Rationally, I know I do not need all these notebooks, because I do a lot of my work electronically. And yet I’m addicted to the damned things! When I was in California in February, I bought two Moleskines in a bookstore solely because they were in colours (green and purple) seldom seen in UK shops.
It’s a common foible of writers, judging by my friends’ reactions, and I think it comes down to a combination of traits:
1. A love of books and paper. There’s something very sensuous and satisfying about a high-quality notebook: the handsome cover, the way your pen glides across the thick creamy surface of the paper, the snap of the elastic fastener, the slither of the silky placeholder ribbon… You just can’t get these pleasures from an app, no matter how cool it might be in other ways.
2. Romanticism. We imagine the great authors of the 19th and 20th centuries scribbling golden prose into their pocket notebooks, and we think that if only we could do the same, our books would be just as wonderful.
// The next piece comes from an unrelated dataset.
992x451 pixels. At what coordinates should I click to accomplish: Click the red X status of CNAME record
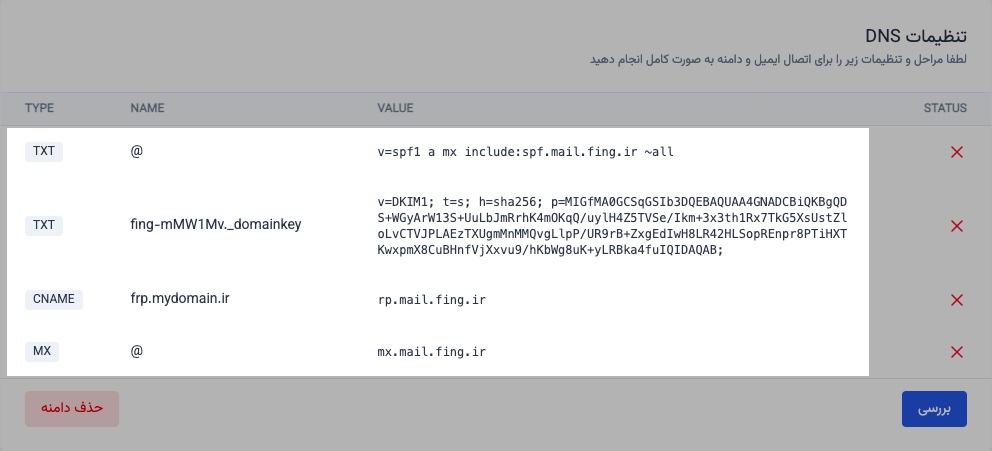pyautogui.click(x=957, y=300)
3. The OCD impulses of the typical writer. Allied to the above, we believe that if we have just the right notebook, fresh and crisp and virginal, we too can be brilliant. We start a notebook with dewy-eyed optimism, which often devolves into despair at our terrible handwriting, multiple crossings-out and rambling prose. So, we abandon it for a fresh notebook. Once the habit becomes entrenched, we make sure we always have a good supply of shiny new ones to hand, because the next one is going to be perfect…
I think, though, that the seeds were sown in school. All those separate exercise books for each subject, often with a different colour per subject as well. And—this being a provincial girls’ grammar school with pretensions of grandeur—we had to write our homework in fountain pen (biros were for “rough” only). That kind of thing is liable to make a girl just a little obsessive!
How about you? Do you have a weakness for a particular brand or style of notebook? Or do you eschew paper for a purely digital writing experience?